**Task to complete**
Should the listing contain images, exclude them; give the rest again exactly.

Start of Exercise data

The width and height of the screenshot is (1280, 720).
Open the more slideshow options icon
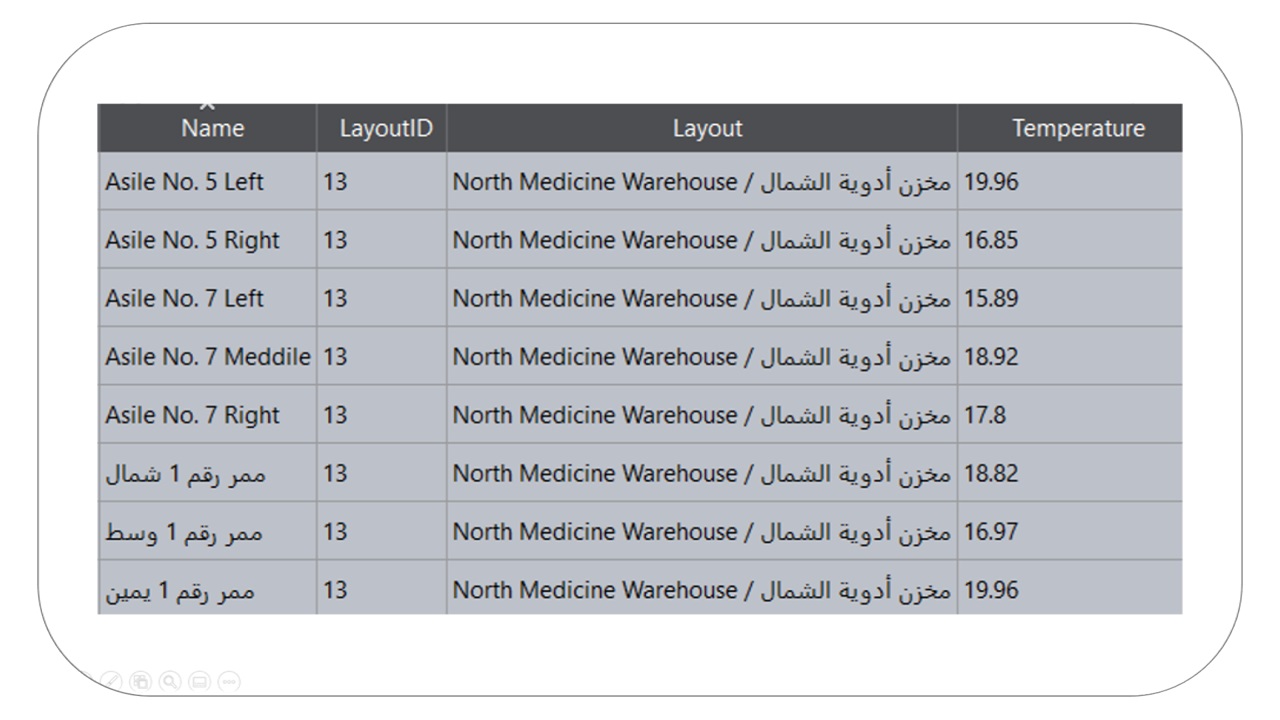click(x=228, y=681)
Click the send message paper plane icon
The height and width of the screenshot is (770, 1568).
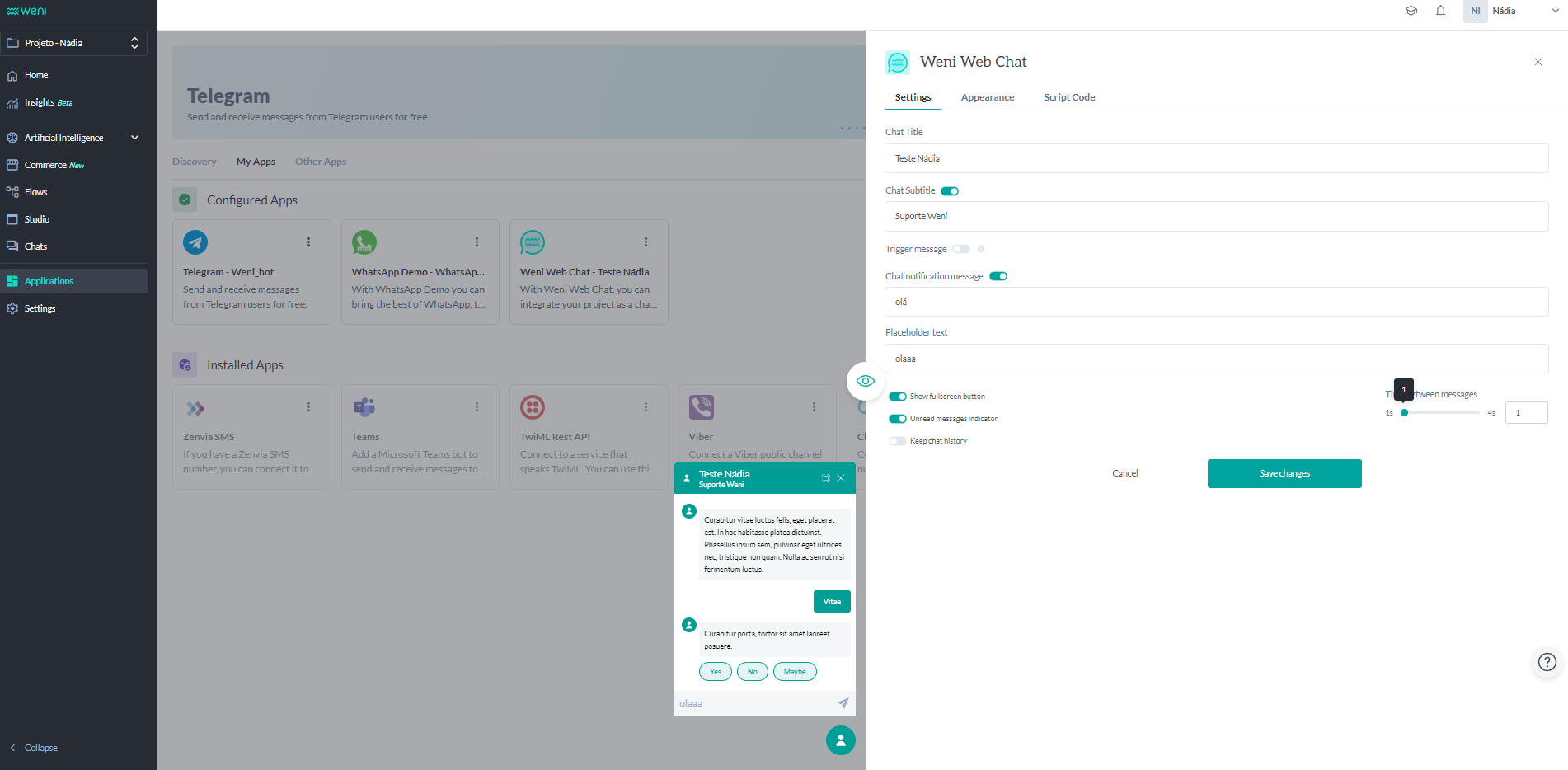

End of Exercise data

**Solution to this problem**
The width and height of the screenshot is (1280, 720).
Open the more slideshow options icon
click(x=228, y=681)
Click the send message paper plane icon
The height and width of the screenshot is (770, 1568).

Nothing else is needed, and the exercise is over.